Creating the ExoFOP output

Plotting possible blends

Checking the field for possible blended eclipsing binaries is one of the main tasks in ground-based photometric TESS follow-up. TESS pixels are large and it is common that many stars contribute to the photometry calculated over any aperture, and a signal identified as a transit can also be a faint eclipsing binary blended with a brighter star.

Plot the raw fluxes from all the stars that are within 2.5 arcmin from the target. The plot is saved to the final output directory.

These plots are important for TFOP and will be saved in the result directory. The plots show the raw light curves for the target star and all the stars around it within a given radius (unbinned and binned). The plots also show the expected times for the transit start, centre, and end (with their uncertainties), and the expected transit signal with depth corresponding to the depth that would be observed if the transit would be on the blending star (in reality we’d expect to see even deeper signal, because these plots assume blending only between the target and the possible blend, while in reality the blend is blended with multiple sources). The plots show the flux ratio between the target and the possible contaminant on the top-right corner.

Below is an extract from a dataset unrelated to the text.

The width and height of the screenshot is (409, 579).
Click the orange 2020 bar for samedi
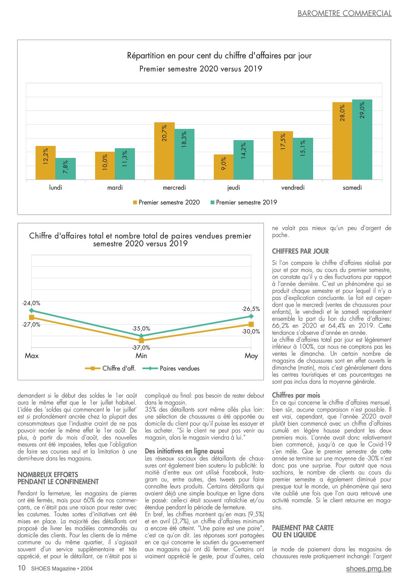coord(342,141)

ta.plot_possible_blends requires two arguments

  • cid: comparison star index. Should be a bright (non-saturated) star outside a 2 arcmin radius of the target star.
  • aid: aperture index. The aperture should be large enough to capture the flux of the brightest star within 2 arcmin from the target.

The possible blends are plotted using TFOPAnalysis.plot_possible_blends method:

ta.plot_possible_blends(cid=CID, aid=AID, caid=CAID)

where CID is a comparison star ID that should correspond to a bright (but not saturated) star outside of the 2 arcmin circle, AID is the aperture index to use for the blending calculation, and CAID is the (optional) comparison star aperture index that can be set if the comparison star is much brighter than the possible sources of blends.

Transit modelling

Wrapping up the analysis

The analysis is finished by calling the three TFOPAnalysis methods

ta.save()
ta.save_fits()
ta.finalize()

The first one saves the optimisation result and the MCMC samples, the second one saves the reduced light curves in fits format, and the last one copies all the necessary files to the submit directory, including a partially filled report.txt file that contains the final report that will be included into the ExoFOP submission.

After finishing the notebook, make sure you fill the report file. The analysis code prefills most of the required information, but not the final analysis conclusions. These should clearly state whether a transit signal occurs on the target and if the fitted transit signal shows significant chromatic variability. Also include any note you believe can be useful for people reading the report in ExoFOP and trying to decide if the observations show support for a planet transit or something else.